Ralph Ranalli: And I was interested in this area also, because you said you seem to have this knack for finding these problems and issues first. Do you think that the fact that you were so different from sort of the white guy hive mind that you were adjacent to when you were studying computer science, do you think that influenced your ability to think about things differently or helped you think about things differently?
Latanya Sweeney: That's a fantastic question. I don't actually know what to attribute it to. Why is it that I always see things in a different way? But I've been able to teach other people to see it that way too. So I don't know whether it's a systems kind of view—that by looking at the world in a more holistic way that there's an action, there's a reaction, what could be going on? Or whether it is related to my history?
I often think about my great-grandfather. I was raised by my great-grandparents, which is already an oddity, and then you had another oddity that they were born in 1899 and 1900. And they had lived all their lives in the south, through Jim Crow and so forth. And my great-grandfather had these rules about ways he had found to survive. And a lot of those rules came down to the benefits of anonymity in a society that is hostile to you. So I do think certainly some of my background plays into that, not just because of the privacy aspect, but also understanding the importance of democratic values and the ways in which people have to have the space to function.
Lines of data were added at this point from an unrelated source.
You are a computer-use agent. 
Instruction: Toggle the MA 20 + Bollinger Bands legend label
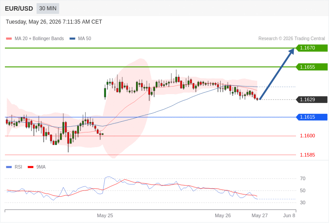[x=39, y=39]
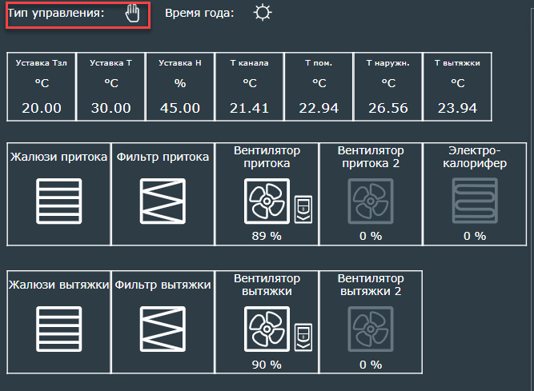The width and height of the screenshot is (534, 391).
Task: Click the electric heater (Электро-калорифер) coil icon
Action: pyautogui.click(x=474, y=201)
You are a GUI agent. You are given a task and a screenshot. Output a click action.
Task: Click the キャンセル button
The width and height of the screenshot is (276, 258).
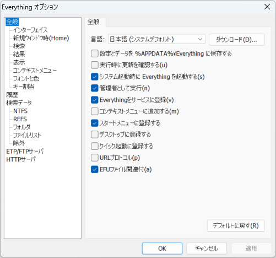207,249
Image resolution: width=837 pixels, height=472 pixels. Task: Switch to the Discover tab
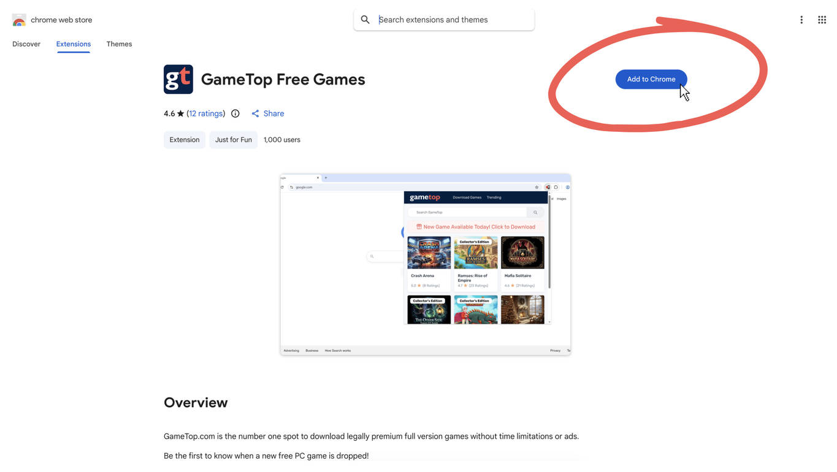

Ralph Ranalli: That's fascinating how even more than a century ago, it was privacy that was a protection for people who were different. And maybe we've just changed a bit, advanced a bit technologically, but it seems like in a very fundamental way, what you're saying is that that's still true. That privacy is still a big factor in protecting people who are not part of the privileged majority for whom the algorithms are written.
Latanya Sweeney: And then that would go further. Normally when someone would hear that statement that you just made, “for the privileged” ... who now are the privileged? We're all like my great-grandfather. No matter our race, no matter our income, the privileged are the big tech companies themselves. They're the only ones who really are in control.
Ralph Ranalli: So what do you think is the best path to getting the big technology companies to address these issues and make sure that we all have those privacy protections that keep us from being taken advantage of?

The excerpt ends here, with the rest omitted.